The other alternative for change would be dissolution of the CSM entirely, which could equally come from CCP giving up on the process entirely for internal reasons or from delegates consistently failing to perform. While some candidates do seem to feel that this is an inevitability or at least a possibility without serious change, CCP has announced that the elections will be going ahead this year. The possibility of continued stagnancy is real: the greatest obstacle to change is the belief that things can’t or won’t change.
Select excerpts from the summer summit discussing the CSM seem to suggest CCP does not seem fully engaged as an organisation with the CSM. Some of the fault is in allowing the CSM to exist too much in a murky grey area between game and not-game. You can’t blame full-time employees for not seeing the value or finding the time to engage with players who opt to make mountains out of molehills over shoe textures nor would you expect or demand such behavior; EVE is ultimately a game and we love to be entertained. However, contributions towards development requires the decorum and professionalism that only a financially-compensated position can insist upon. This is a problem that needs to be fixed from the top: it means money, it means liaising with the CSM being part of the job role, not just a 20% time project, it means all of management buying into the CSM and allocating the time and thought into using the CSM as a professional resource for their benefit.
Furthermore, while CCP is right to do their best to avoid favouritism, they need a stronger investment in the whole process and engaging all players to participate in it. Voter apathy hurts everyone and any individual candidate would not be faulted for only being interested in increasing participation when it acts in their favour.
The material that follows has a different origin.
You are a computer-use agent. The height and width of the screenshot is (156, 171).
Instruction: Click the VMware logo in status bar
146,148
Again, this is a lack of deep CCP engagement, the CSM only existing as an ephemeral out-of-game entity. The grand hopes and dreams of a virtual society, the rights of all the citizens of New Eden, it all falls a little flat when that information can only be discovered by reading a dev blog or stumbling upon the white paper. If players of EVE really have those rights, they should be established as part of joining the community. The CSM itself needs to be more promoted and more integrated as endorsed on the whole by CCP, in and out of the client.
“The CSM itself is responsible for putting in the effort, for making themselves available, for trying to be as truly representative as possible…”
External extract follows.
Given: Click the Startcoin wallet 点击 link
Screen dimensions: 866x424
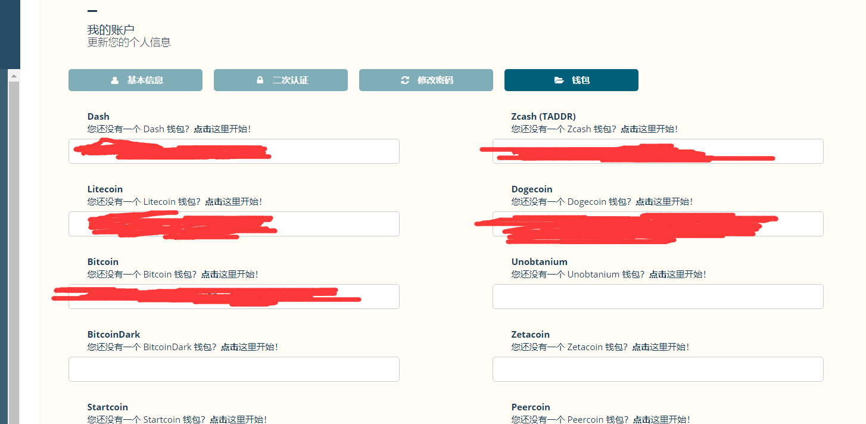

That doesn’t absolve the player community from action either. The CSM is a voice, but not the only voice to be heard. Some developers more than others make the effort to listen to broad feedback and there are always alternative channels of communication. The CSM itself is responsible for putting in the effort, for making themselves available, for trying to be as truly representative as possible and for taking some initiative in offering up to CCP what they are capable of. The biggest blocs in particular would do well to voluntarily ‘play fair’ and only put forward one bloc candidate in the name of making room on the CSM for a more representative council. CCP might have to insist on it if they take to a scorched earth approach in sabotaging the organisation they’re no longer interested in or believe effective to deny it for others.
Ultimately, who we elect to the CSM dictates the usefulness of the CSM. Boycotting and electing joke candidates because we feel the CSM has lost its effectiveness merely becomes a self-fulfilling prophecy as such candidates drive the organisation in the direction so cynically assumed. Until CCP better engages the CSM, we still have the duty to elect serious candidates and do our part in shaping things for the better in the hope that they eventually can meet us halfway. The only way for the CSM to fail is to give up on it and stop trying to make it work.